Today’s Issue: The Rise of Liberation Theology
What is Liberation theology?
A combination of Marxist philosophy with certain biblical motifs. It argues that we should reconstruct the whole of Christian theology by seeing it through the “axis of the oppressor and the oppressed." Developed in the 1960s to argue for the liberation of various groups—primarily poor, black, women—from economic and political bondage. For these theologians, it is not enough to support the oppressed; one must be committed to social movements, even revolutions, dedicated to overturning the structures of society. For this purpose, liberation theologians adopt Marxism as an “analytical tool,” with which they make radical revisions to every traditional Christian doctrine.”

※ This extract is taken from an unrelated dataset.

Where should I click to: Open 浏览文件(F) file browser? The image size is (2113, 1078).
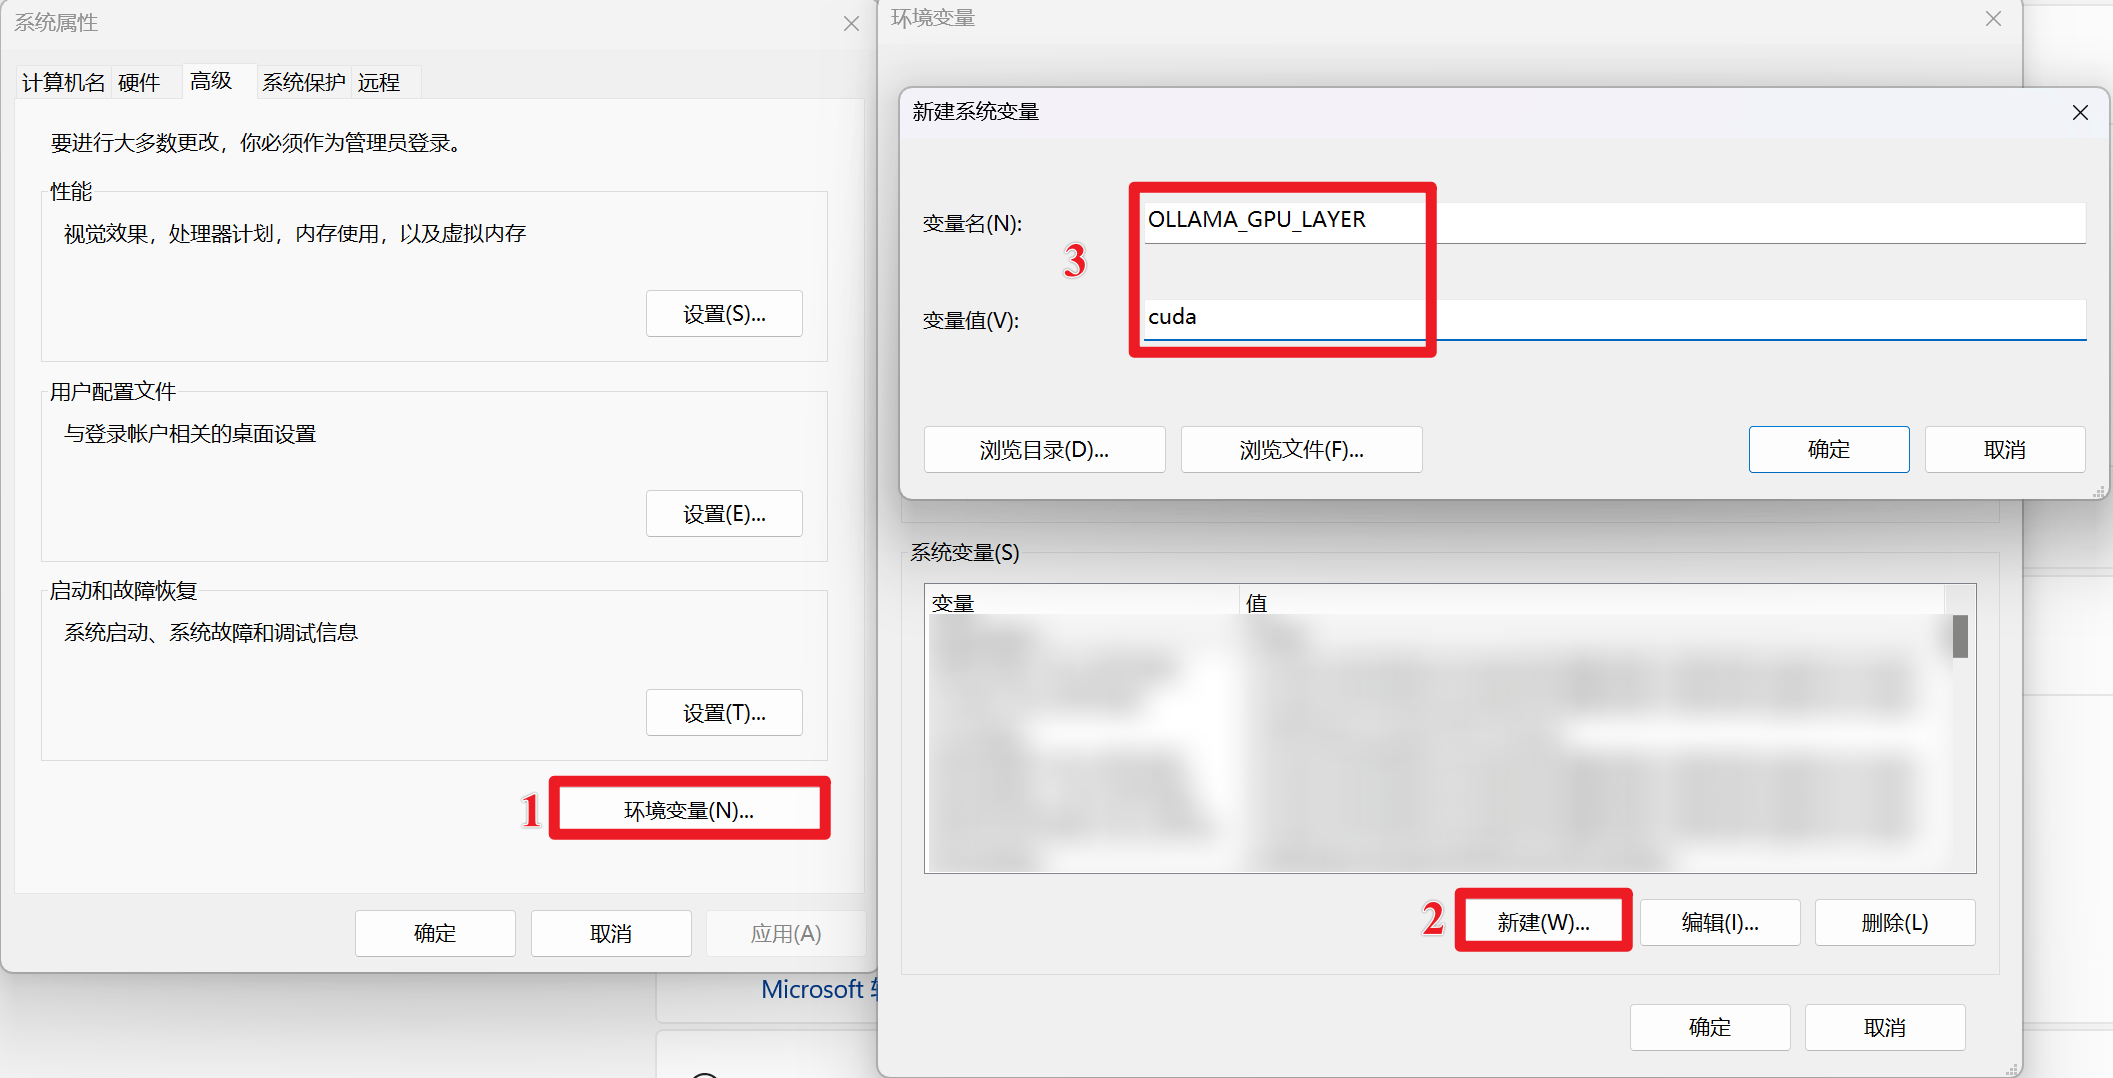[1301, 450]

Marxism/CRT/Liberation Theology Comparison Chart
Example 1: Liberation Theology In SBC
There is a rise in this kind of thought.
Christena Cleveland’s God is a Black Woman
As she relates in her book, she was platformed by major evangelical organizations, including Intervarsity (she was the keynote speaker at the 2015 Urbana conference), CRU, Lifeway, and Christianity Today (where she was a columnist until 2016).
Since that time, her beliefs have changed dramatically. She now rejects the being she calls “whitemalegod” whom she associates with historic Christianity and worships “the Sacred Black Feminine,” depicted by various Black Madonnas whom she christens “She Who Cherishes Our Hot Mess,” “She Whose Thick Thighs Save Lives,” “The Virgin-Warrior God of Consent” “the Mother of All Bling”, “Our Lady of the Side Eye”, etc.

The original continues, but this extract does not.